[Stored items]
──────

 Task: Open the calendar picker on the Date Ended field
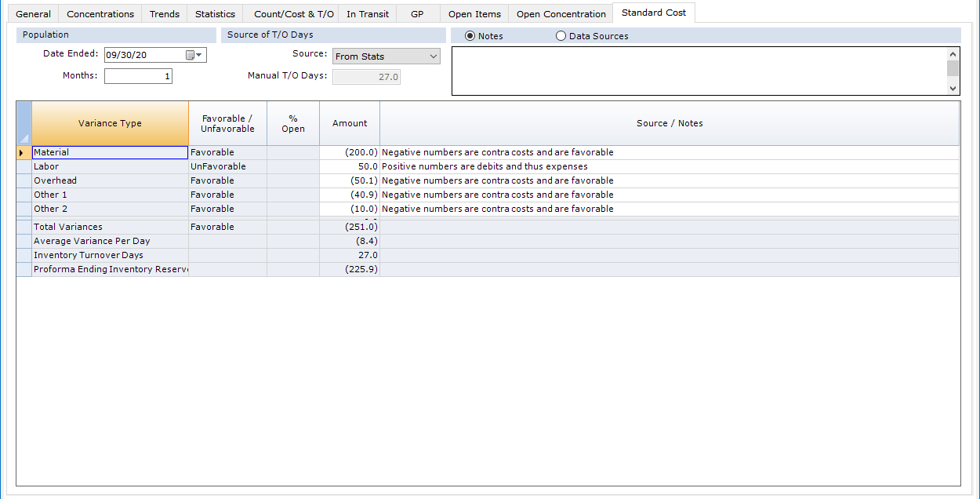click(x=188, y=54)
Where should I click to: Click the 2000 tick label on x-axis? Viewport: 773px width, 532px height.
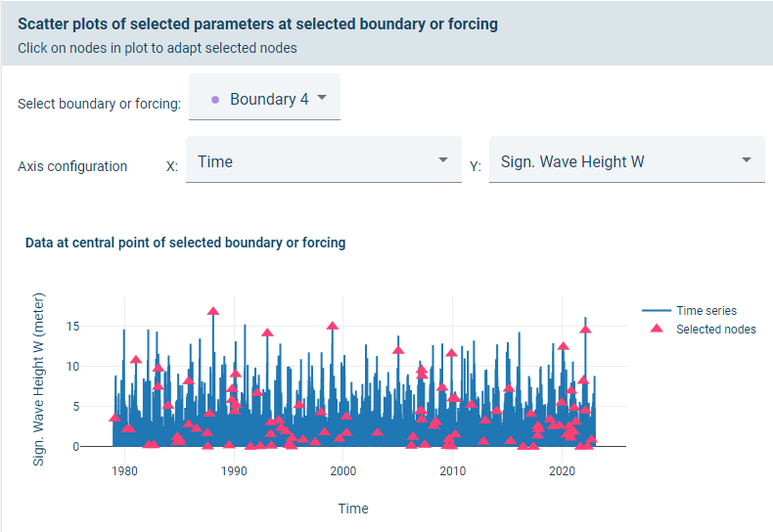coord(343,471)
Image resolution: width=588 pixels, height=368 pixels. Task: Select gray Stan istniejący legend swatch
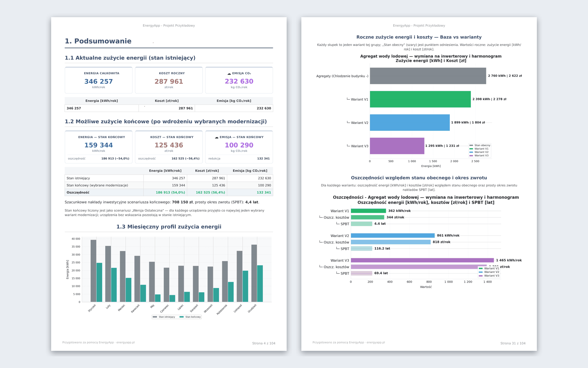click(155, 317)
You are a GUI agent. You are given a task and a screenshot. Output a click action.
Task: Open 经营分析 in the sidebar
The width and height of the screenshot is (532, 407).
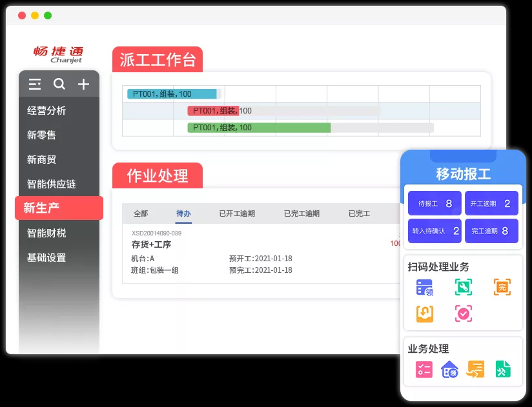coord(46,110)
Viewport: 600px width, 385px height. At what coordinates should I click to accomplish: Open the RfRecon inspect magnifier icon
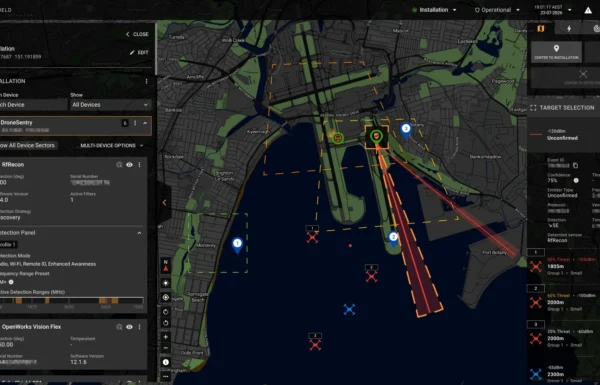pos(119,165)
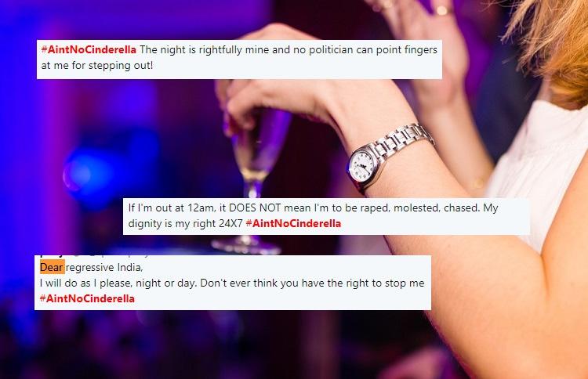
Task: Click the gold ring on the finger
Action: 442,10
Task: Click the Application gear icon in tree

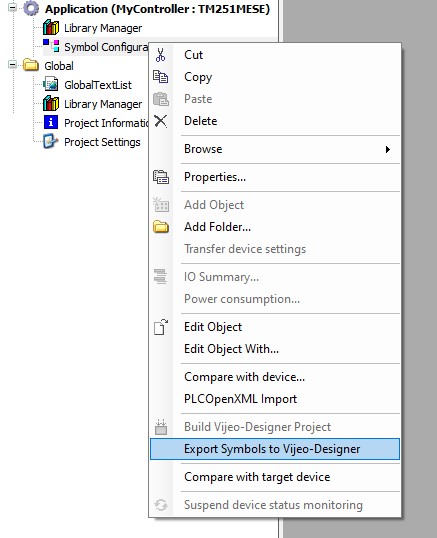Action: (31, 8)
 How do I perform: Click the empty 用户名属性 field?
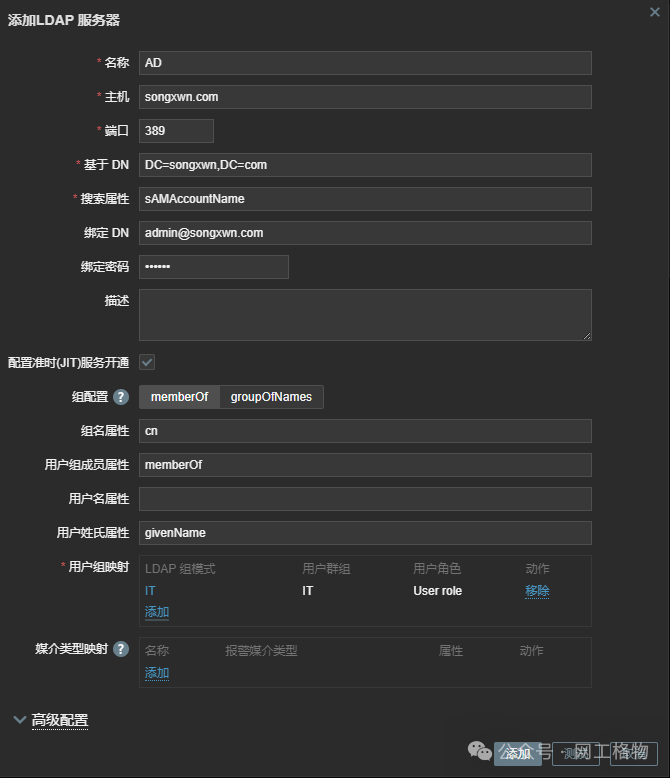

──────

▶ WHAT YOU NEED TO DO:
Print all entries exactly, without images.

▶ SOLUTION TO THIS TASK:
 Task: Open the calendar picker on the Date Ended field
click(x=188, y=54)
Where should I click to: Click the 2000 tick label on x-axis? Viewport: 773px width, 532px height.
coord(343,471)
Image resolution: width=588 pixels, height=368 pixels. Task: Select gray Stan istniejący legend swatch
click(155, 317)
You are a GUI agent. You are given a task and a screenshot. Output a click action.
Task: Open 经营分析 in the sidebar
The width and height of the screenshot is (532, 407).
coord(46,110)
Viewport: 600px width, 385px height. At what coordinates should I click to accomplish: Open the RfRecon inspect magnifier icon
pos(119,165)
Task: Click the gold ring on the finger
Action: 442,10
Task: Click the Application gear icon in tree

Action: (31, 8)
 How do I perform: Click the empty 用户名属性 field?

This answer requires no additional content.